Notably, diabetic mice fed the high-cholesterol diets showed increased mortality. Whereas 93% of diabetic mice fed the cholesterol-free diet survived, only 41% of diabetic mice fed the 0.12% diet survived, and 33% of diabetic mice fed the 0.5% cholesterol diet survived the 12-week study. In contrast, 100% of the nondiabetic mice survived, regardless of diet. The increased mortality in diabetic mice on these cholesterol-rich diets was not due to increased severity of the diabetic state (e.g., dehydration, hyperglycemia, and/or ketoacidosis). In some of the diabetic fat-fed mice that died or (when possible) were euthanized on an emergency basis during the course of the study, advanced lesions with cholesterol clefts were observed in the extension of the aortic sinus into the coronary arteries (Figure 7A), and coronary microvessels almost completely occluded by foam cells were present (Figure 7B). In addition, at least 30% of these animals showed complete occlusion of arteries (aorta, coronary microvessels, and/or pulmonary microvessels) caused by Sudan IV–positive neutral lipid deposits (Figure 7, C and D). The hearts of some of these diabetic mice also showed interstitial fibrosis, and the kidneys frequently contained microaneurysms (7); such changes are not likely to be fatal, however. No other abnormalities that may have caused death were found in these diabetic mice. The increased mortality in diabetic mice that were fed the cholesterol-rich diets is therefore probably due to occlusion of arteries by lipid embolism and occluding plaques.
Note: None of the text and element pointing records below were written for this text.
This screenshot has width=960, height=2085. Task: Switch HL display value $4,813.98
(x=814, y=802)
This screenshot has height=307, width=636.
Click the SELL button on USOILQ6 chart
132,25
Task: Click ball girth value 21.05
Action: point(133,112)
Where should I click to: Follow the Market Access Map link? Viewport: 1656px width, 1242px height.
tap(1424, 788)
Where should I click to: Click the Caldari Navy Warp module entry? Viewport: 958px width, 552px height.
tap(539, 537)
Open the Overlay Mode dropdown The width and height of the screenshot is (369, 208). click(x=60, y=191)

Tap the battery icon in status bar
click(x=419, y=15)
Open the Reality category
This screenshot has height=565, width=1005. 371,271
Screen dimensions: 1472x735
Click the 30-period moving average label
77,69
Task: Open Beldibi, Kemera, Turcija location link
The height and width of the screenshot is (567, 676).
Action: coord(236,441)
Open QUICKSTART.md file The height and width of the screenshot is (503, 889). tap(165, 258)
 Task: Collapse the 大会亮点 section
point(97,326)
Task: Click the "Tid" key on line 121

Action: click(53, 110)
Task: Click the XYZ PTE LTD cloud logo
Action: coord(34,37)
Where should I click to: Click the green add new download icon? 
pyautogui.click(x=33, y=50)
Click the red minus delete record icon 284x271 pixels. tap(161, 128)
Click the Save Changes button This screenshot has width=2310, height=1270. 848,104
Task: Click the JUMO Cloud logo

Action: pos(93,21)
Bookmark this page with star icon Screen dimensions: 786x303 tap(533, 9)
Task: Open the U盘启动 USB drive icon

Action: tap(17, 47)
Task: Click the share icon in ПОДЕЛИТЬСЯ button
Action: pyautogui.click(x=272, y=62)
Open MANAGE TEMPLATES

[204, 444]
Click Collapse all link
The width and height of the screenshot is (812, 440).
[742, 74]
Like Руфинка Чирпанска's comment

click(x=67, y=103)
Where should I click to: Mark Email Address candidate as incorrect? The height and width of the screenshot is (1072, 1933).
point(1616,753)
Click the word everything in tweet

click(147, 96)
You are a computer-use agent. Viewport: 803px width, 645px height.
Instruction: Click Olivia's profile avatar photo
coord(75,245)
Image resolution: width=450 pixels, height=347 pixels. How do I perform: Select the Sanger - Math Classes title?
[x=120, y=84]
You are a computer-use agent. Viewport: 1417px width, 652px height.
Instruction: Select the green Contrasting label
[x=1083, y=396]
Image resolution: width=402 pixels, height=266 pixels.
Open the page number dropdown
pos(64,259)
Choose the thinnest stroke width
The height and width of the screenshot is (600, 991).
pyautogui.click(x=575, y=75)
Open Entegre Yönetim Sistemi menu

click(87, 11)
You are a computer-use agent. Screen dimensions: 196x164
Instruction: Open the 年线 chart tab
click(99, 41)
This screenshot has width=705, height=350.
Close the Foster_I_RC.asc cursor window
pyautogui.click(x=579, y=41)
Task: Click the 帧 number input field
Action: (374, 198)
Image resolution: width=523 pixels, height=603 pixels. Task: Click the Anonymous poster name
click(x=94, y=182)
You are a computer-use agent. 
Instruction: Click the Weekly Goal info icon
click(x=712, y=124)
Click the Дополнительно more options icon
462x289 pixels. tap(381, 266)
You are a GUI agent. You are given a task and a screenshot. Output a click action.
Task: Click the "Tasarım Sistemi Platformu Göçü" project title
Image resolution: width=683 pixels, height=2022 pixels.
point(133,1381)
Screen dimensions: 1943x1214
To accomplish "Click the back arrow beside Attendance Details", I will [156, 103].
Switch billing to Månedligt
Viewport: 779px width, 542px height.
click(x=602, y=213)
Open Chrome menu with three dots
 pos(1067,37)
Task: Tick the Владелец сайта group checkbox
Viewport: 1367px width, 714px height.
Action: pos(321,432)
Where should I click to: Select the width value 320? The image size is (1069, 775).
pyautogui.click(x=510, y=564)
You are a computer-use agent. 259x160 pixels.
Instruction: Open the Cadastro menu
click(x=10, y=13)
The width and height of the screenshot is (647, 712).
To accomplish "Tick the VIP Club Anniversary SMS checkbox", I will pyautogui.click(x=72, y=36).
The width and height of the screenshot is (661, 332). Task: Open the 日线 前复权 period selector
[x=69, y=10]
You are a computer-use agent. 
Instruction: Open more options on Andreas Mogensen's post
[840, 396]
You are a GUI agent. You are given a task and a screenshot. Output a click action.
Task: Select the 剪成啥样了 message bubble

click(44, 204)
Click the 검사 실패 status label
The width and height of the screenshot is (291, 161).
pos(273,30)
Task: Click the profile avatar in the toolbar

The combination of diabetes and cholesterol-rich diet caused occlusion of coronary microvessels and lipid embolism. Blocked coronary arteries and lipid embolism probably caused death in diabetic mice fed cholesterol-rich diets. (A) A Movat’s stained advanced lesion with cholesterol clefts and fibrous cap in the extension of the aortic sinus into the coronary arteries from a diabetic mouse. This mouse died after 11 weeks on the 0.12% cholesterol diet. (B) H&E staining of occluding intramyocardial lesions at the time of death from a diabetic mouse fed the 0.12% cholesterol diet for 11 weeks. (C) An aorta completely occluded by lipid at the time of death from a diabetic mouse fed the 0.5% cholesterol diet for 9 weeks. Analysis of cross sections stained with Oil red O confirmed that the aorta was completely occluded by lipid at a site without a lesion. (D) The same aorta as in C stained with Sudan IV. Scale bars: 100 μm (A); 20 μm (B); and 1 mm (C).